Opinion By: Robert F. Stephens, Attorney General; By: Robert L. Chenoweth, Assistant Attorney General

As the Superintendent of Public Instruction you have asked the Office of the Attorney General to consider the effect of the Age Discrimination in Employment Act Amendments of 1978. You noted that under our school laws, specifically KRS 161.720(4), a continuing service contract (tenure) is defined as a contract for the employment of a teacher which after being given shall remain in full force and effect until the teacher resigns, retires or reaches the age of sixty-five. In accordance with this definition a teacher who attains the age of sixty-five reverts to a limited contract status or, that is, a year-to-year consideration for employment and thus may be rehired or not for the next school year at the discretion of the local board of education upon recommendation of the local superintendent of schools. You further stated that many local boards of education have in the past established a policy that no teacher will be reemployed after reaching age sixty-five. Other boards of education have adopted a policy of reviewing each individual case to determine whether a particular teacher will be rehired or terminated.

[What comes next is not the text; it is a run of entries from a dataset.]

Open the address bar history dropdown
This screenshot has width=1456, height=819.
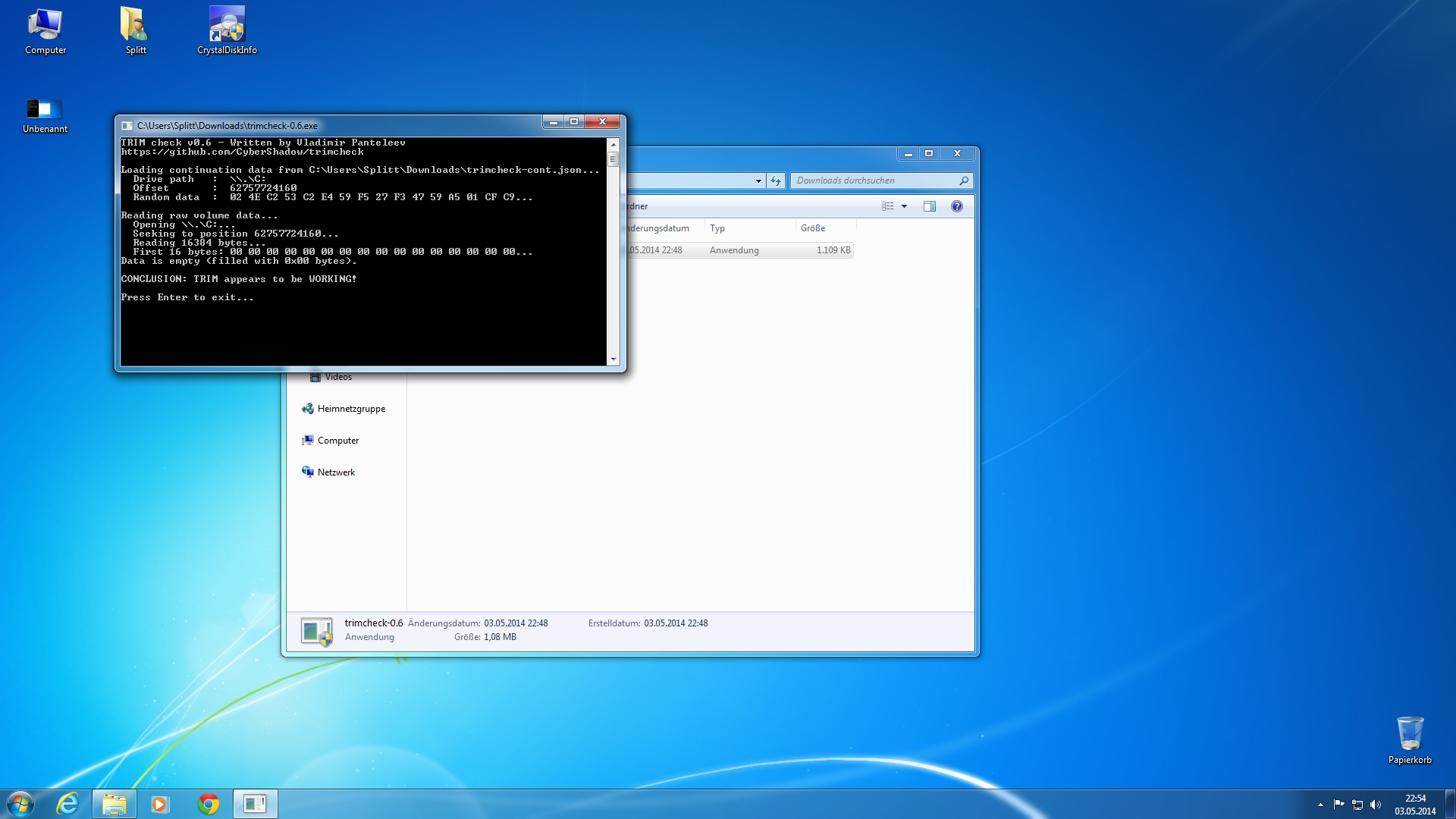pyautogui.click(x=758, y=180)
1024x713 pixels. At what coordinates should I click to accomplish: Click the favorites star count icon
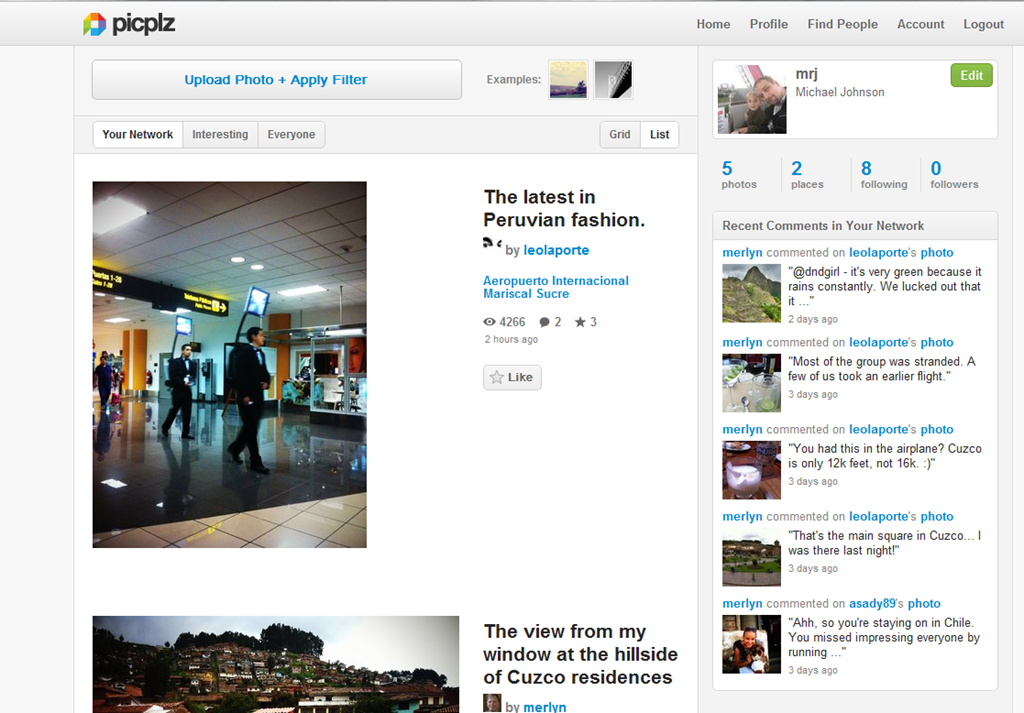click(580, 322)
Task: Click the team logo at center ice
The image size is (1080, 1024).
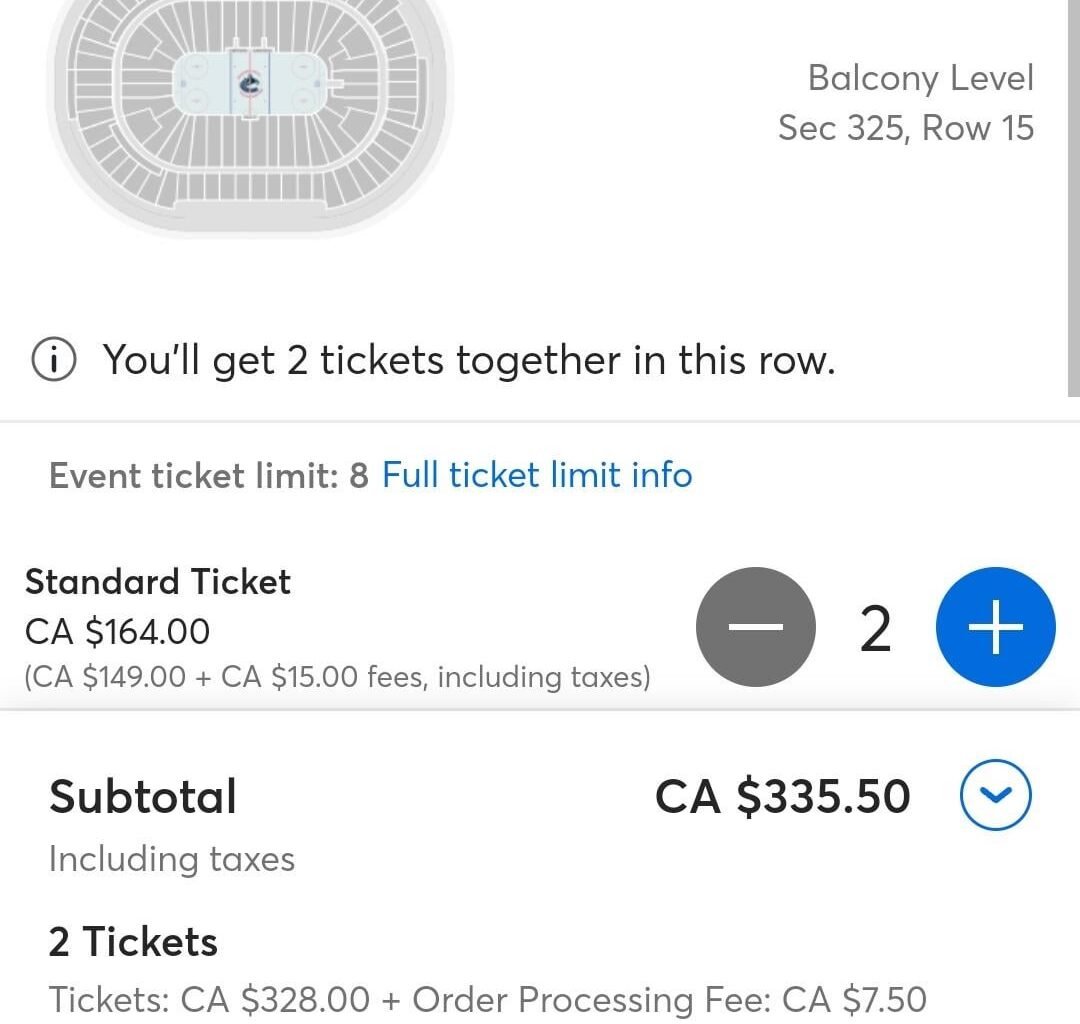Action: point(249,85)
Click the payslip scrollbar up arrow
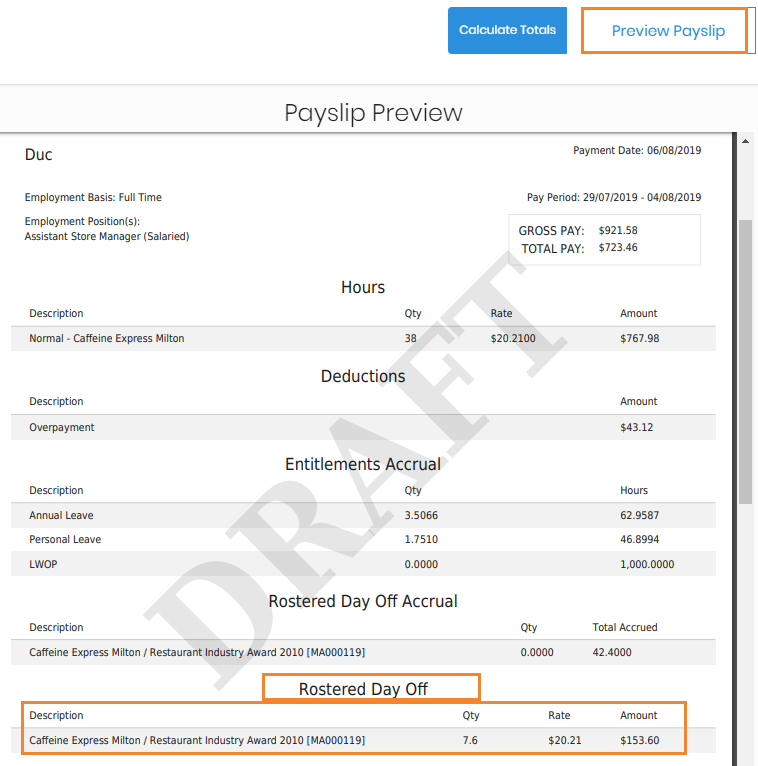Screen dimensions: 758x766 coord(745,142)
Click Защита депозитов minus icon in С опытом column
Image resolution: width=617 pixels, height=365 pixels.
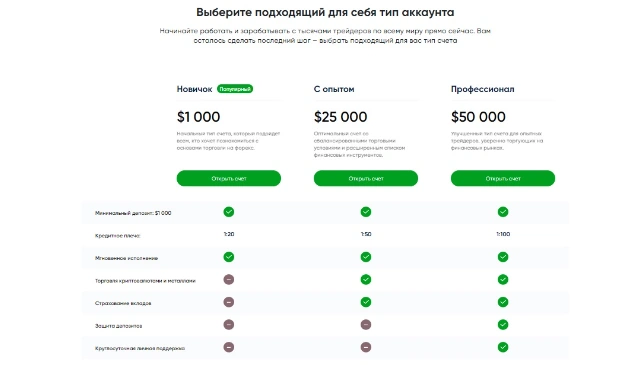(x=366, y=324)
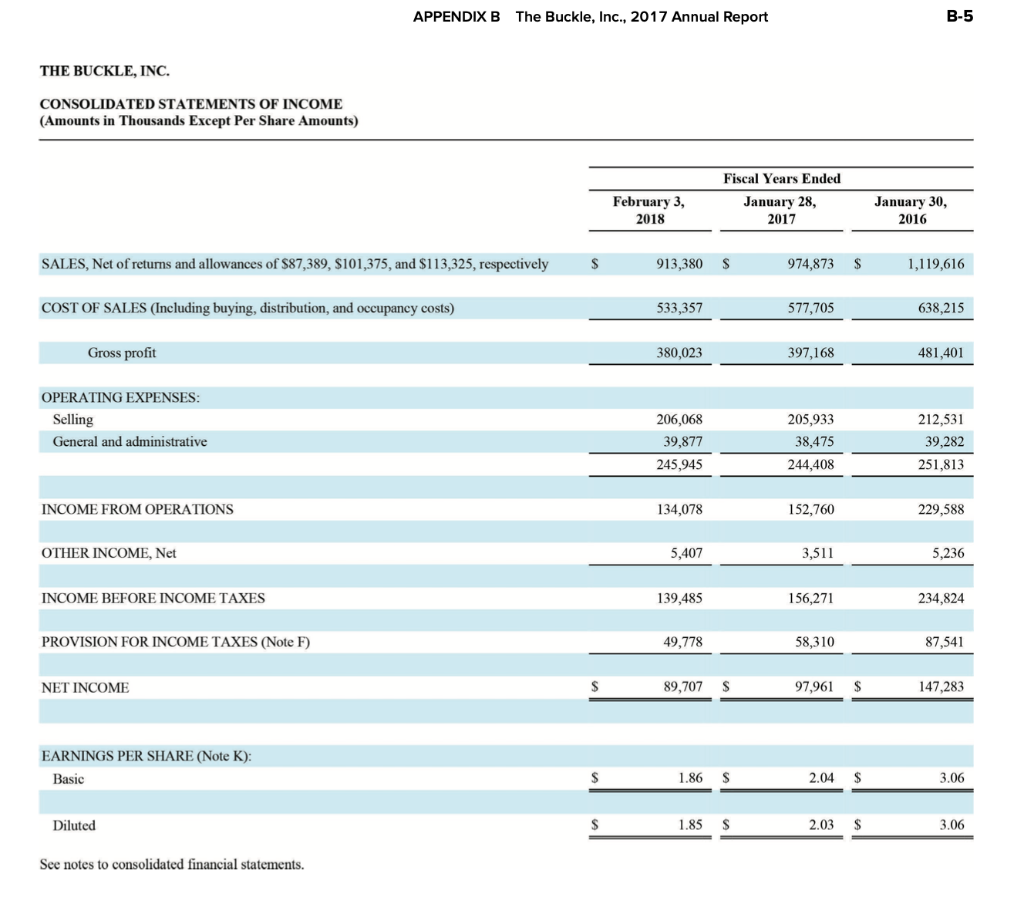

You have requested this office to consider how such policies are affected by the Age Discrimination Act as amended in 1978.

The Age Discrimination in Employment Act Amendments in 1978 (ADEA) was signed by President Carter on April 6, 1978. The effective date of that part of the ADEA amendments pertinent to our consideration here was January 1, 1979. In order to permit the 1978 amendments to have meaning in this opinion, we will highlight some of the provisions of the ADEA and briefly mention the purpose of this federal law.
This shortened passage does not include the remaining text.